During Barringer's administration at V.P.I., entrance requirements were increased; a Farmer's Winter Course was established; summer school was expanded; and Agricultural Hall (now known as Price Hall) was completed. Barringer's tenure as president was marred by disagreements with faculty and alumni as well as the Governor of Virginia over the direction of V.P.I. Barringer, a gentleman farmer, was determined to develop the agricultural facet of the college until it achieved parity with the engineering component, which angered some faculty members and alumni who believed the institution needed to emphasize training for the emerging industrial society.

In 1909, the Chairman of the Alumni Association Welfare Committee, Lawrence Priddy, tried unsuccessfully to have Barringer ousted by the Board of Visitors. The Board ordered an investigation. A public hearing was held 25 March 1910, during which Priddy's charges were dismissed as "unwarranted" and "inaccurate."
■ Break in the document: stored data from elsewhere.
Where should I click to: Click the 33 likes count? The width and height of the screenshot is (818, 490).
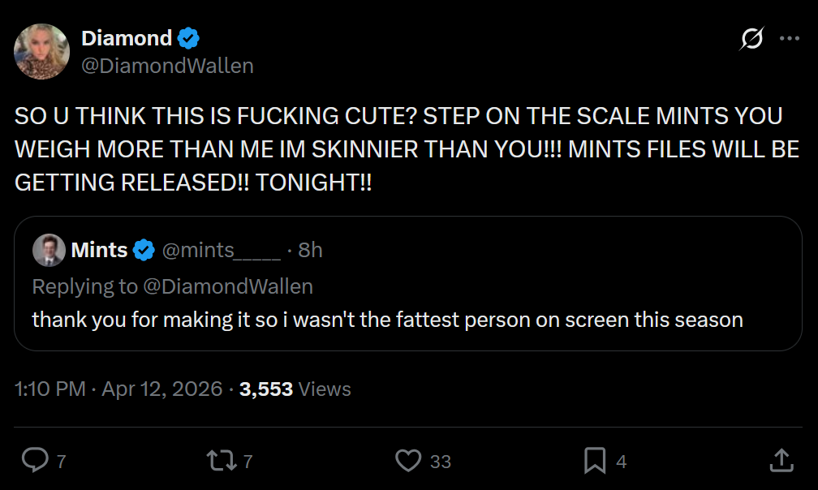click(x=440, y=462)
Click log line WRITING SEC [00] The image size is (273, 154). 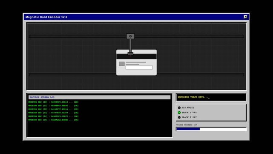pyautogui.click(x=54, y=102)
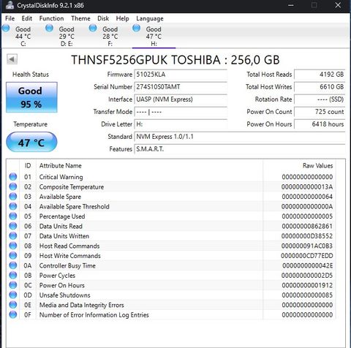The image size is (351, 348).
Task: Click the Percentage Used status indicator
Action: (13, 216)
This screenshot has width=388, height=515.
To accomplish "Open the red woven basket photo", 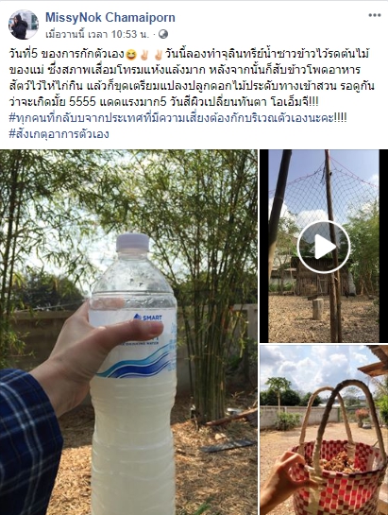I will point(324,430).
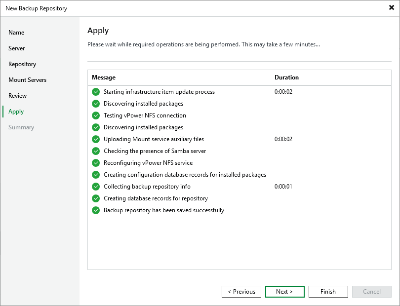Select the Mount Servers step
Image resolution: width=400 pixels, height=306 pixels.
[27, 80]
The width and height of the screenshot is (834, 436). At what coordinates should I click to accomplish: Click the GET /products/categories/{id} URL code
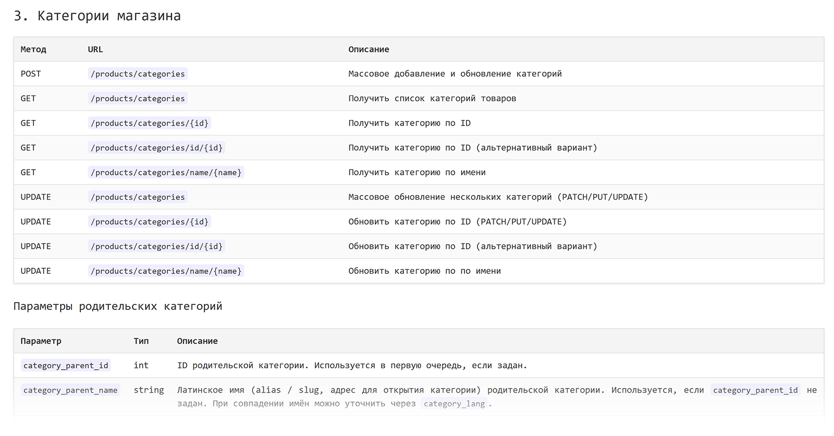point(150,123)
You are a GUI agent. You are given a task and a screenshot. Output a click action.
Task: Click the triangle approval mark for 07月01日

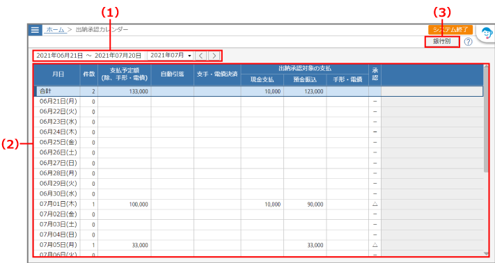(375, 204)
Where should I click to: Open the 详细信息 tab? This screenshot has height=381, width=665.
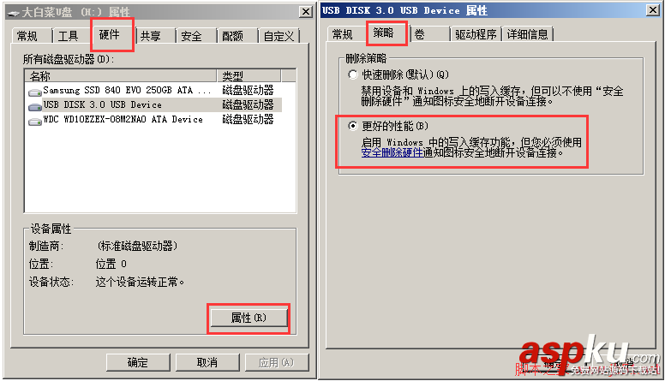pos(528,34)
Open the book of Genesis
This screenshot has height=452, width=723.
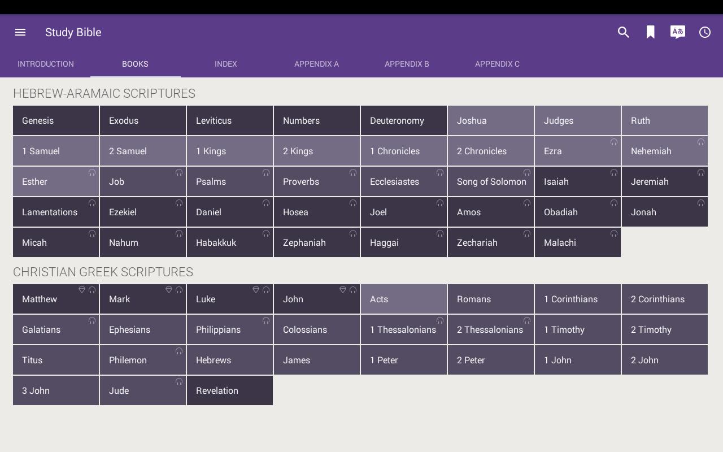(56, 121)
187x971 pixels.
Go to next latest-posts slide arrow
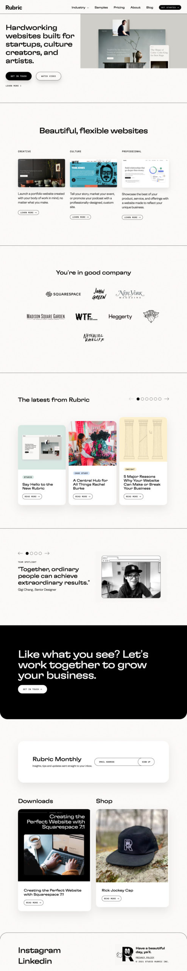pyautogui.click(x=167, y=399)
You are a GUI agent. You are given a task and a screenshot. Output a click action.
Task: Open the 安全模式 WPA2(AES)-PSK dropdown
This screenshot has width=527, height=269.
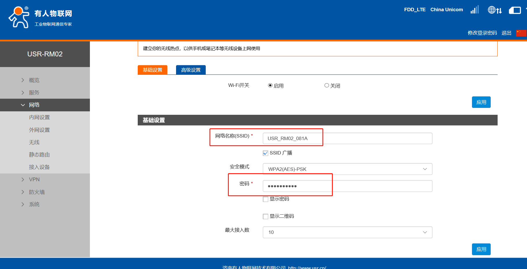pyautogui.click(x=347, y=169)
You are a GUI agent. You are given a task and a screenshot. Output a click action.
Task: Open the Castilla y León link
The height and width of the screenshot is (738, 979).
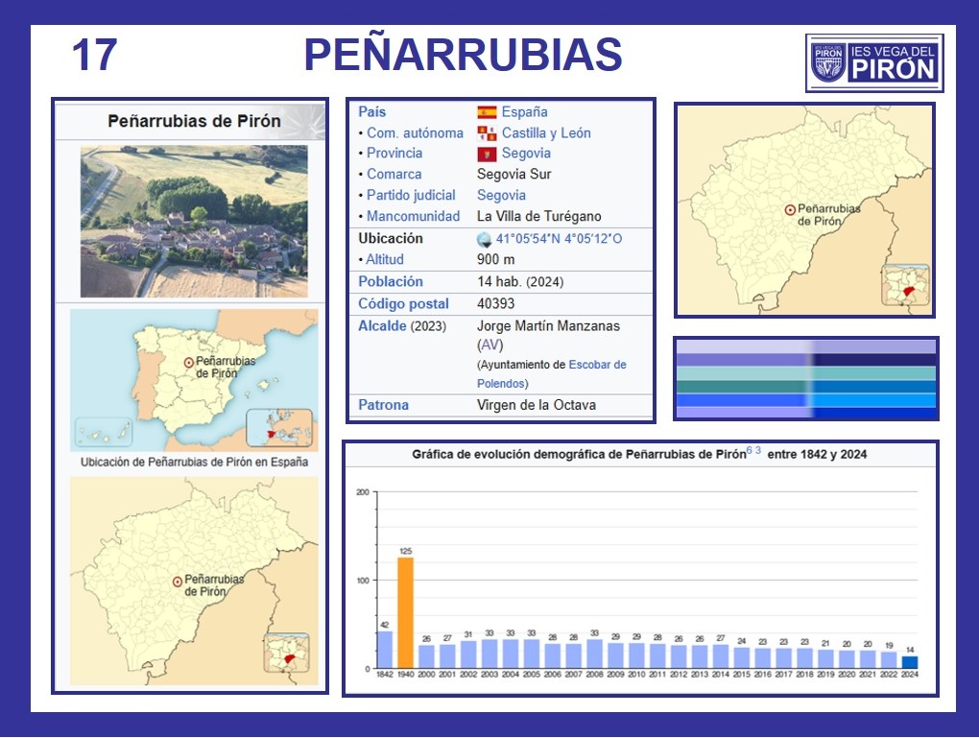(546, 133)
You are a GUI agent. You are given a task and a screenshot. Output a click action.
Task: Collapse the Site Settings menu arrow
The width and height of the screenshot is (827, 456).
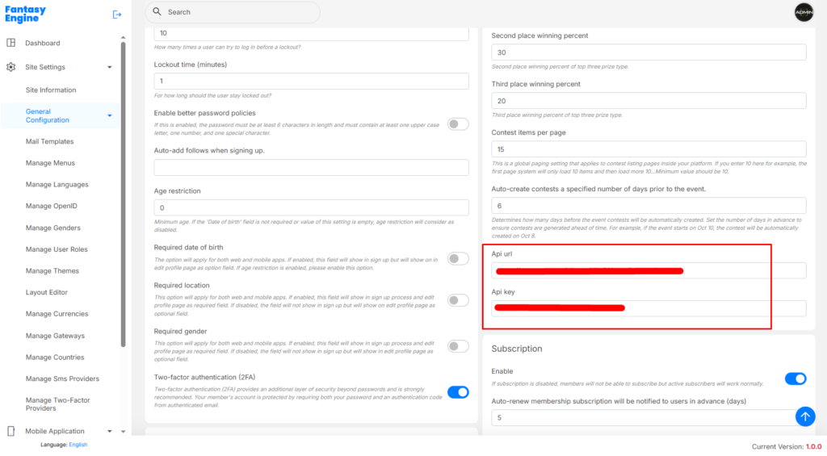coord(109,67)
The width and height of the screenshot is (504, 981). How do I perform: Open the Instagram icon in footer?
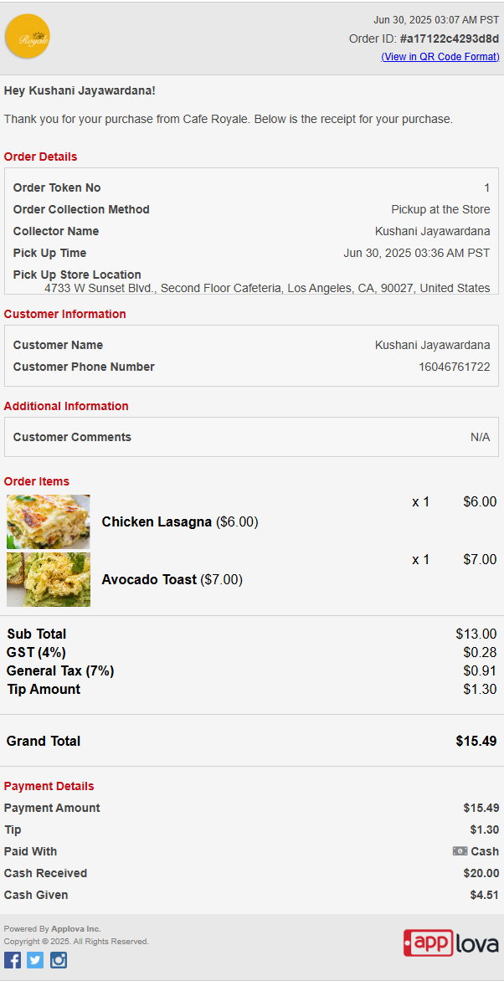(x=59, y=960)
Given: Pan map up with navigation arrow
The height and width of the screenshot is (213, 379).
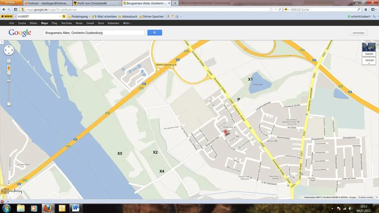Looking at the screenshot, I should [x=9, y=47].
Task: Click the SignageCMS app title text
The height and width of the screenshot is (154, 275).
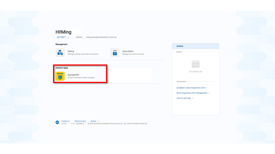Action: coord(73,75)
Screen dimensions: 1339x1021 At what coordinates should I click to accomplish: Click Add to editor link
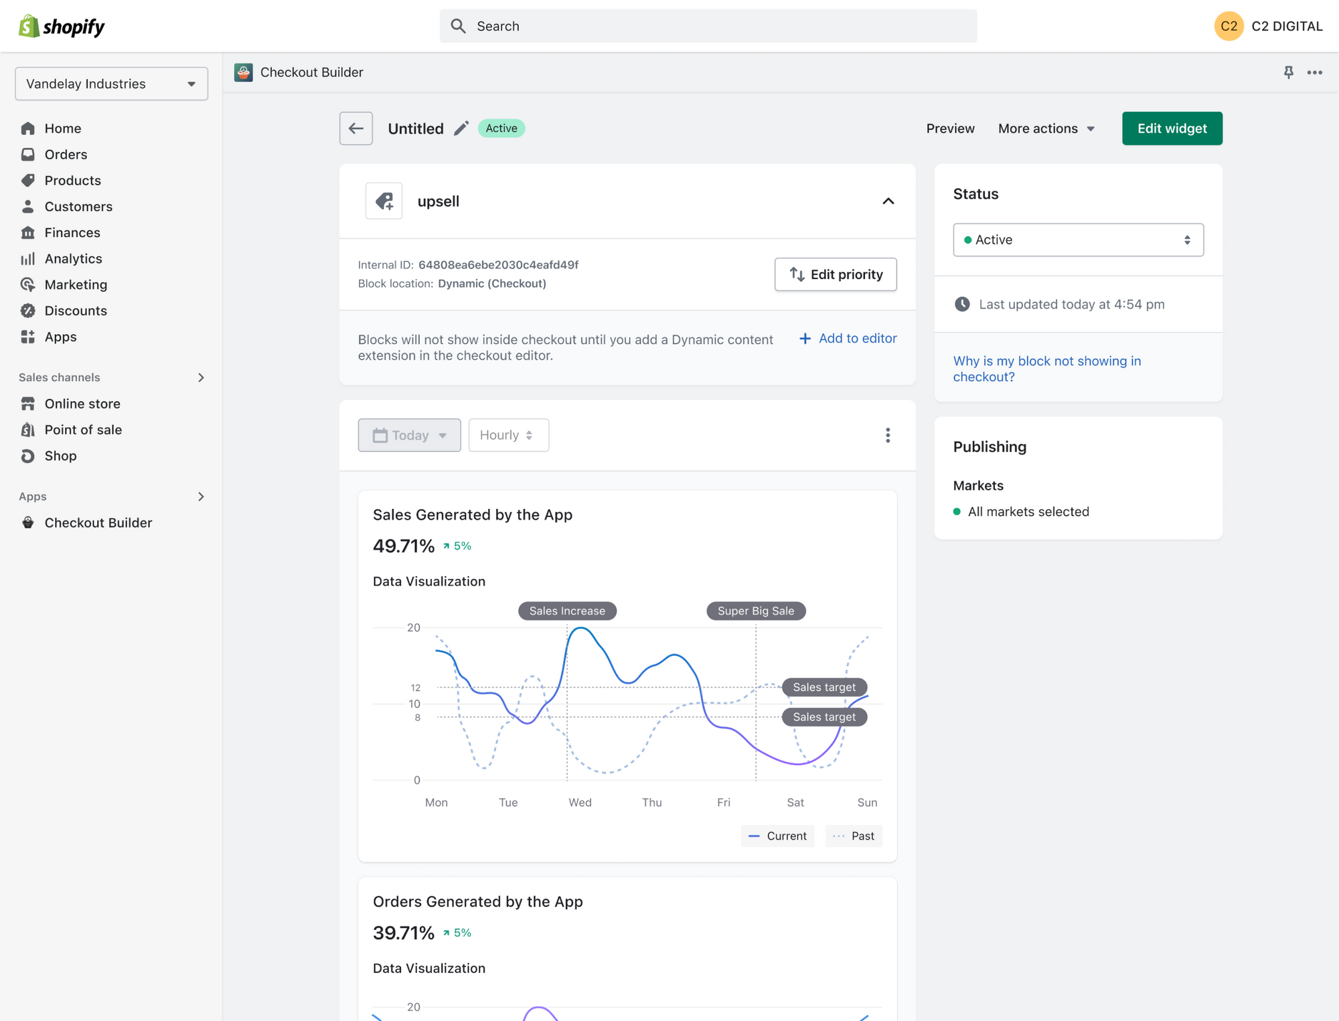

However, this was not the end of Barringer's troubles at V.P.I. In the fall of 1911, the Board called for another investigation when a former Commandant of the Corps of Cadets accused Barringer of "countenancing immorality" on campus. An investigation concluded that the charges were "without foundation."

Having survived those troubles, Barringer ran afoul of the Governor, William Hodges Mann, who wanted V.P.I to become involved in agricultural extension work, to be sponsored by the federal government, which was trying to encourage modern agricultural practices. Barringer disagreed, so Mann said he would appoint a Board of Visitors that was opposed to Barringer if the president did not resign. On 10 June 1912, Barringer tendered his resignation; the Board asked him to continue in office for another year until a new president could be selected. A year after Barringer's departure from V.P.I., the Smith–Lever Act of 1914 established a system of cooperative extension services, connected to the land-grant universities authorized by Congress.

After leaving V.P.I., Barringer returned to Charlottesville and practiced medicine. He had a few years of government service during World War I, when he supervised public health measures in American coal mining areas. Efforts to increase production as part of the war effort resulted in related interest in improving public health at those sites.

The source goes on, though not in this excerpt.